SOURCE DOCUMENT:
◇ ◇ ◇ ◇ ◇ ◇ ◇

Because of these preferable features, the direct thermal printers tend to be used wider and wider. For example, most facsimile transmitters are provided with monochromatic direct thermal printers. Recently, a thermosensitive color recording medium, has been suggested, for example, in Japanese Laid-open Patent Application 61-213169, which has thermosensitive coloring layers for developing magenta, cyan and yellow colors which are laminated on one another, so that full-color images can be recorded thereon using direct thermal printers.

When recording a full-color image on this type of thermosensitive color recording medium, a thermal head thermally records a yellow frame of the image in a thermosensitive recording layer of the recording medium which is developed in a yellow color and, thereafter, the recording medium is exposed to light passing through a yellow filter so as to fix the thermosensitive recording layer which is developed in yellow. Next, a cyan frame of the image is thermally recorded in a thermosensitive recording layer which is developed in a cyan color and then fixed by being exposed to light passing through a cyan filter. Finally, a magenta frame of the image is thermally recorded in a thermosensitive recording layer, which is then fixed by being exposed to light passing though a magenta filter.

Because the above described conventional direct thermal color printing method needs six steps, that is three recording steps and three fixing steps, for each recording of a full-color image, this method is extremely time-consuming.

SUMMARY OF THE INVENTION

In view of the foregoing, a main object of the present invention is to provide a thermal color printing method by which a full-color image can be recorded in a few steps at a high speed.

◇ ◇ ◇ ◇ ◇ ◇ ◇

TASK LIST:
1. In the thermal color printing excerpt, how many steps does the conventional direct thermal color printing method need for each full-color image?
2. Write the next part of the thermal color printing excerpt, picking up after its final sentence.

DATASET CONTENT:
◇ ◇ ◇ ◇ ◇ ◇ ◇

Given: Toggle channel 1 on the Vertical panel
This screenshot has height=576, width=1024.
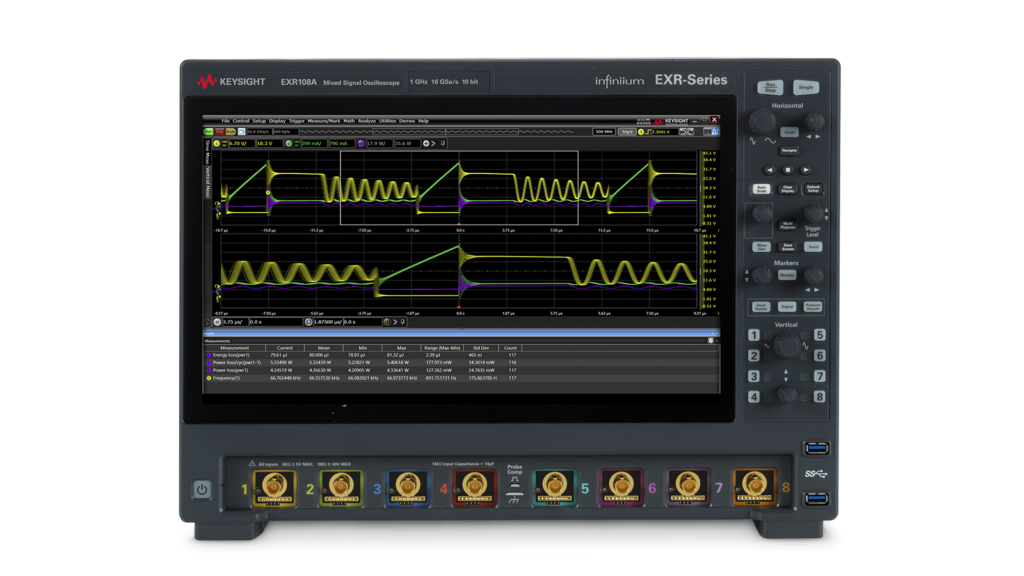Looking at the screenshot, I should click(x=755, y=336).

◇ ◇ ◇ ◇ ◇ ◇ ◇

THE ANSWERS:
1. Six steps: three recording steps and three fixing steps.

2.
To achieve the above and other objects, although conventional direct color thermal printing methods comprise the steps of controlling heat energy as to record thermally an image of desired tones and, thereafter, exposing the recorded image to sufficient light for fixing the recorded image optically, the present invention is directed to performing the thermal recording method in a reverse sequence. According to an embodiment of the present invention, recording in a first thermosensitive recording layer, which is developed in a first color and disposed on the top of the thermosensitive color recording medium and thus has the highest sensitivity, is optically performed using electromagnetic rays of a wavelength range that is specific to the thermosensitive recording layer, which is developed in the first color by controlling the intensity of the rays according to desired color density of each pixel. Thereafter, a second thermosensitive recording layer, which is developed in a second color and disposed in the second place from the top and has a lower or middle sensitivity, is applied with heat energy varied according to desired color density of each pixel so as to thermally record an image therein. Simultaneously, heat development of the first thermosensitive recording layer, which is developed in the first color, is performed using the heat energy for thermal recording of the second layer. Next, electromagnetic rays are projected onto the second thermosensitive recording layer, which is developed in the second color, so as to optically fix the second layer. Finally, heat energy is applied to a third thermosensitive recording layer, which is developed in a third color, disposed below the second thermosensitive recording layer and having the lowest sensitivity, according to desired color density of each pixel. The three thermosensitive recording comprise thermosensitive recording layers which are developed in layers yellow, magenta and cyan colors respectively. It is possible to provide more than three thermosensitive recording layers by adding further thermosensitive recording layers which are developed in other colors, for example, a thermosensitive recording layer which is developed in a black color.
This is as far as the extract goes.